Es soll sogar passiert sein, dass sie Fahrraeder mit sich fuehrten, die
mit Zeuchs fuer 14 Tage bepackt sind.
Mit solchen Fahrraedern kann man keinen ICE besteigen. Das waere ausserdem
zu teuer.
Um diesem Missstand Abhilfe zu schaffen, beschlossen freundliche Menschen,
oben genannten Leuten einen Fahrschein an die Hand zu geben, dessen Wert
hin und wieder schwankt, dessen Funktionsweise aber im Allgemeinen so
aussieht: Man setzt sich in einen langsamen Zug und laesst sich von A nach
B kutschieren. Da der langsame Zug aber selten direkt von A nach B
kutschiert, muss man mindestens in C, D, E und selbstverstaendlich in Q
umsteigen. Zudem (das ist die Eigenschaft von langsamen Zuegen) halten die
Zuege noch an allen Gegenden, die danach aussehen, als waeren sie ein
Bahnhof.
Dieser erwaehnte Fahrschein ist jetzt nicht so teuer. Und die Fahrscheine,
die man erwerben muss, um Fahrraeder zu transportieren, sind eigentlich
auch recht erschwinglich. Was ein Wunder bei den Preisen ist, die die
freundlichen Menschen sonst erheben.

Ich wollte nun an einem (in Worten: einem) Tage von der Ostsee in den
Schwarzwald reisen. Mit meiner kleinen Laila - meinem geliebten schwarzen
Rad. Ich hatte nicht bedacht, dass ich in der Lueneburger Heide ein paar
Mal den Zug wechseln musste - die Lueneburger Heide gilt als
ausgesprochenes Fahrradeldorado. Nun ja.
Es war nicht sonderlich kalt an dem Tage. Es war Sonntag, der typische
Rueckreisetag. Bis Lueneburg, ja bis Uelzen kam ich noch ganz gut (bis auf
den Umstand, dass ich eine Frau beruhigen musste, deren Fahrrad von dem
Bauschutt am Kieler Bahnhof einen Platten hatte und deswegen die Bahn auf
Ersatz verklagen wollte). In Uelzen jedoch wurden es wirklich _viele_
Raeder, so dass der Schaffner, der das Einladen beaufsichtigte, verlangte,
wir moegen doch die Satteltaschen abnehmen. Wegen des Platzes. Oben
erwaehnte Frau weigerte sich. Der Schaffner drohte ihr, ohne sie
abzufahren. Sie nahm die Taschen ab und schimpfte weiterhin. Belegte den
Schaffner mit ueblen Worten. Dieser bot ihr an, sie koenne entweder ruhig
sein, den Zug verlassen oder er wuerde den Zug in Uelzen stehen lassen.

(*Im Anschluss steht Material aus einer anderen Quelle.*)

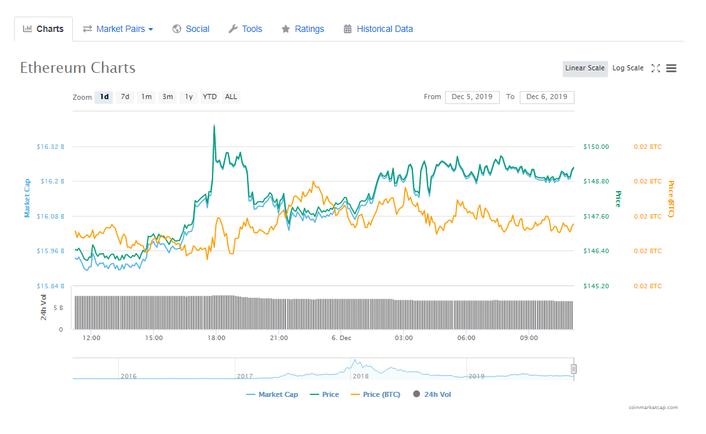The image size is (706, 434).
Task: Switch to the Ratings tab
Action: [309, 29]
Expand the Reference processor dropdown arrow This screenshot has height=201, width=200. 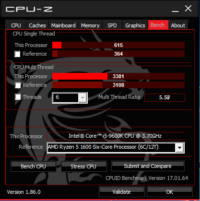(x=179, y=148)
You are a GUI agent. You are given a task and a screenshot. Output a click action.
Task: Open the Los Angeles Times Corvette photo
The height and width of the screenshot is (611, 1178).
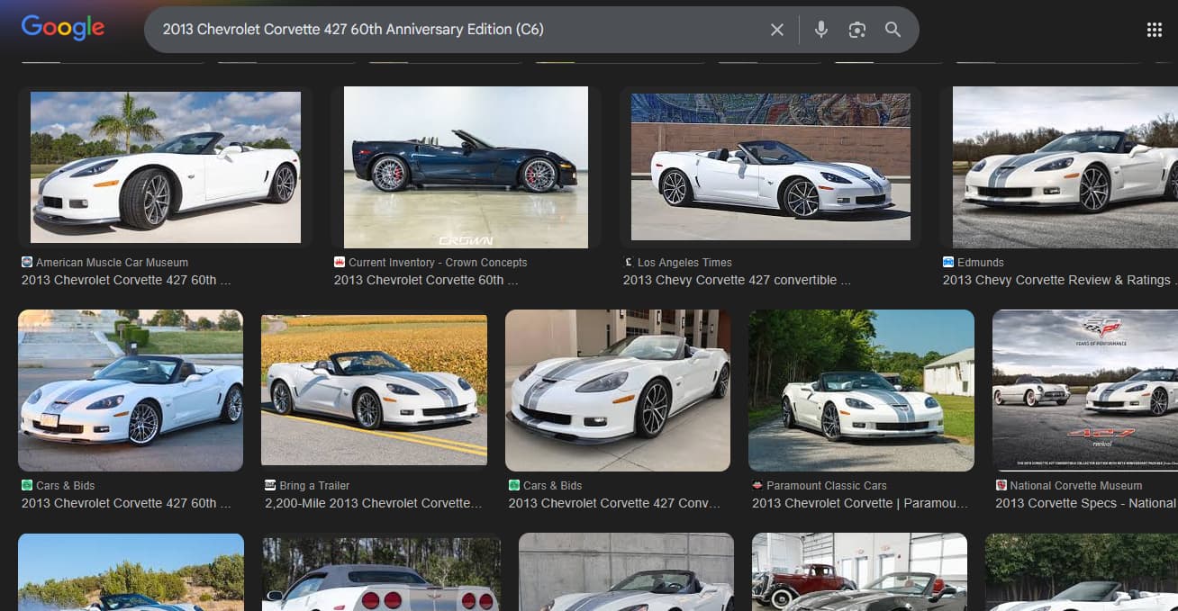tap(770, 167)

Ich versuchte, seelsorgerisch taetig zu werden. Es half.
Ab Hannover stroemten die Raeder nur so in den Zug. Es waren dann
ungefaehr fuenfzig, und da ich mich in Uelzen als Schlichter und
Organisator hervorgetan hatte, fand ich mich auf einmal raederschichtend
wieder (kurz zuvor hatten wir noch der mosernden Frau den Reifen
geflickt).
Wir genossen unser Leben in vollen Zuegen.
Ich stellte fest, dass eine Familie bis Mannheim den selben Weg hatte und
wir sprachen uns ab, dass wir gemeinsam die Fahrraeder hinein- und
hinaushieven wollten. Eigentlich nur unsere, aber die anderen Fahrgaeste
und Radler waren von unserem Enthusiasmus so begeistert, dass wir gleich
deren Raeder mit hieven durften.

DANKE, 35-Mark-Ticket, dass ich einen ganzen Tag Sauna kostenlos
mitbekommen habe!
DANKE, 35-Mark-Ticket, dass du meine Fahrradhievfaehigkeit entschieden
gestaerkt hast!
DANKE, 35-Mark-Ticket, dass ich nicht weiss, ob ich auf der 1000-km-Tour
oder in den Eisenbahnen mehr Kalorien verloren habe!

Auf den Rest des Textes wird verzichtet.